When Virginia finally tracks down a copy of the book, she discovers that it is all about this mad scientist who falls in love with an actress.  Because the scientist is horribly disfigured, the actress rejects him.  So, the scientist starts killing people and stealing pieces of their faces, all so he can patch together a new face for himself.

It’s while she’s reading the book the strange things start to happen in Virginia’s life.  For instance, the people around her start dying.  When she witnesses one of her neighbors being murdered, she swears that the murder was committed by a man who had no nose …. just like in the book!  Richard thinks that she’s letting her imagination run wild but Virginia soon comes to wonder if maybe she’s being stalked by the real Malcolm Brand….

I, Madman is an entertaining little horror film, one that sometimes comes across as being an extended episode of something like Tales From The Crypt.  From the minute the movie started with Virginia curled up on her couch in her underwear, reading a trashy novel with her oversized reading glasses on and a storm raging outside, I was like, “Oh my God, they made a movie out of my life!”  And really, this is one of the reasons why I, Madman makes such a good impression.  As played by Jenny Wright, Virginia serves as a stand-in for every horror fan who has ever read a scary novel and immediately imagined themselves as either the protagonist or the victim.  If you’ve ever had a nightmare after reading Stephen King or watching a horror movie, you’ll be able to relate to Virginia.  Both Jenny Wright and Clayton Rohner give likable and quirky performances in the lead role and they’re surrounded by capable of character actors.

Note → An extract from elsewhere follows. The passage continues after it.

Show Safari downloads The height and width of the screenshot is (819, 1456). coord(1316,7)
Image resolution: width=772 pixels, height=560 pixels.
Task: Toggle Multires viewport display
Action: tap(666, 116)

The film itself is a bit of an homage to the suspense classics of the past.  It’s easy to compare Malcolm Brand’s novel to The Phantom of the Opera while a scene in which Virginia watches her neighbor play piano brings to mind Hitchcock’s Rear Window.  When Virginia imagines herself as a character in one of Brand’s stories, the film even manages to work in some stop-motion animation.  All in all, I, Madman is an entertaining horror film, perfect for October and any other season.